# Wasserpest in den Teich



## Springmaus (30. Mai 2011)

_Hallo

da ich ja immer noch reichlich Fadenalgen :smoki habe  was mich ein wenig
ärgert hab ich mir nun gedacht " Ich kann aus dem Naturteich von meinem Nachbarn
reichlich  Wasserpest bekommen  "

Jetzt möchte ich mir ein paar KG angeln und frage mich " Kann ich die so in den 
Teich werfen oder muss die eingepflanzt werden !!!_ 

vielen dank
LG Doris


----------



## Christine (30. Mai 2011)

*AW:  Wasserpest in den Teich*

Hallo Doris,

ich hab die einfach ins Wasser geworfen. Irgendwann wurzelt sie von alleine. Du kannst sie aber auch einem Stein befestigen. Dann ist es einfacher, sie zu positionieren.


----------



## redsea (2. Juni 2011)

*AW:  Wasserpest in den Teich*

Hallo Doris,
die Wasserpest ist eigentlich sehr gut gegen die Algen, da sie unheimlich viel Nährstoffe bindet.
Mit ein paar KG wäre ich aber vorsichtig, wie der Name schon sagt.
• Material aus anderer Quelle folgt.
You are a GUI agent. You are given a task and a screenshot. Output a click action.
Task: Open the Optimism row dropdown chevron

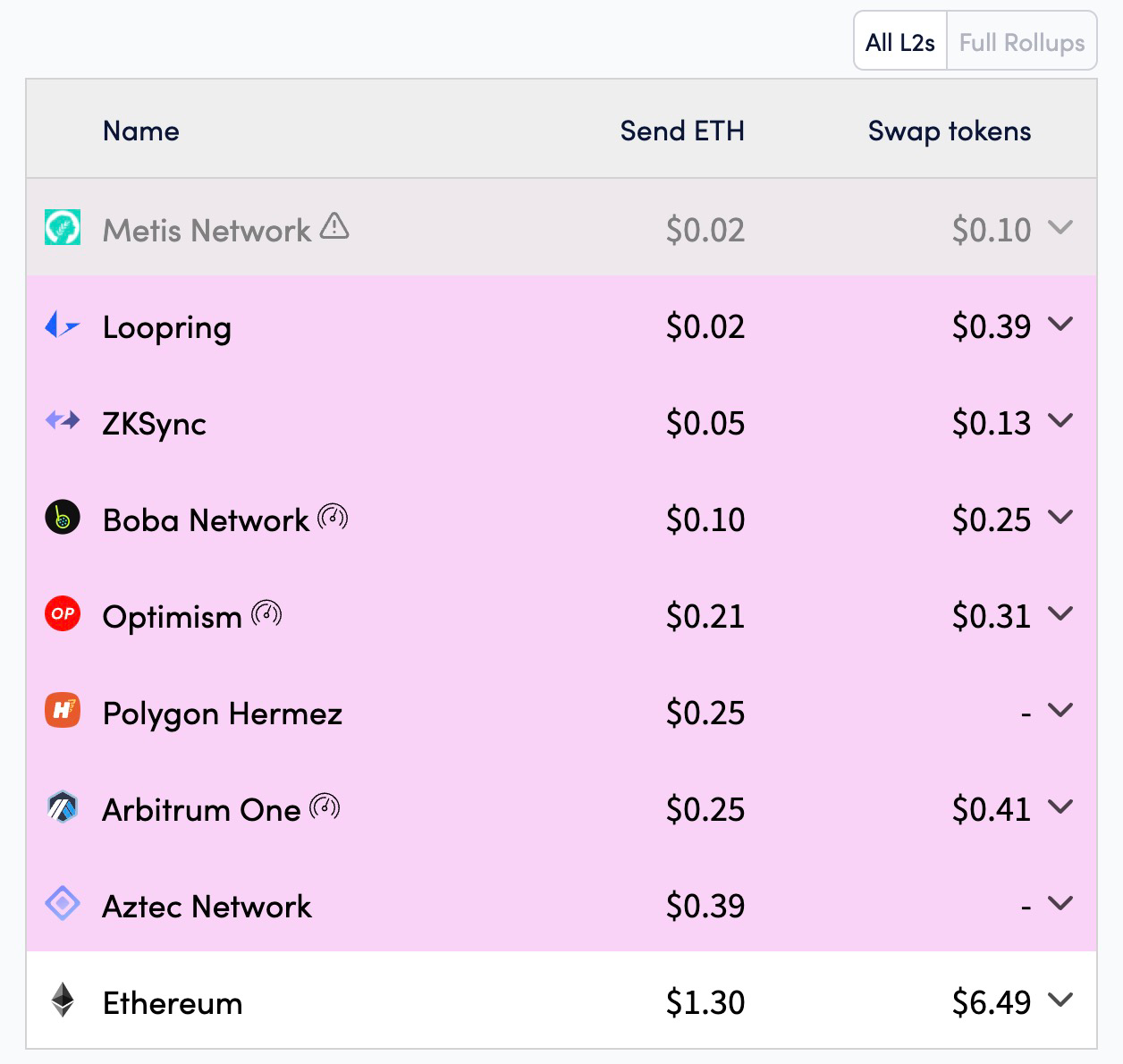(1062, 615)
Ich hab die auch einfach mal rein geworfen, waren aber nur 4 oder 5 Stränge,  nach 1 Jahr bin ich kaum Herr der Lage geworden.
Nachdem ich sie endlich alle wieder raus gebracht habe, habe ich sie nun punktuell eingesetzt,
und habe ein vernünftiges Ergebnis.
lg
Jürgen


----------



## herbi (2. Juni 2011)

*AW:  Wasserpest in den Teich*

Hallo Doris,...

da du Fische im Teich hast und die Wasserpest aus einem Naturteich holst,...würde ich die Pest vor dem einsetzen in KPM baden (desinfizieren),....ebenso auf irgendwelche Eier oder Larven untersuchen,...

*WICHTIG:* Durch Pflanzen aus Naturteichen kann man auch Karpfenläuse in seinen Teich einschleppen,... *Klick mich*

Ebenso solltest du dafür sorgen das, dass Zeug nicht in die Pumpen gesaugt wird und sie dir verstopfen,...

Warum stören dich deine Fadenalgen,...?

Die Fadenalgen sind ein gutes Zeichen dafür das dein Wasser sauber ist,...wenn du sie mit einem Stab abdrehst könntest du sie auch dezimieren,...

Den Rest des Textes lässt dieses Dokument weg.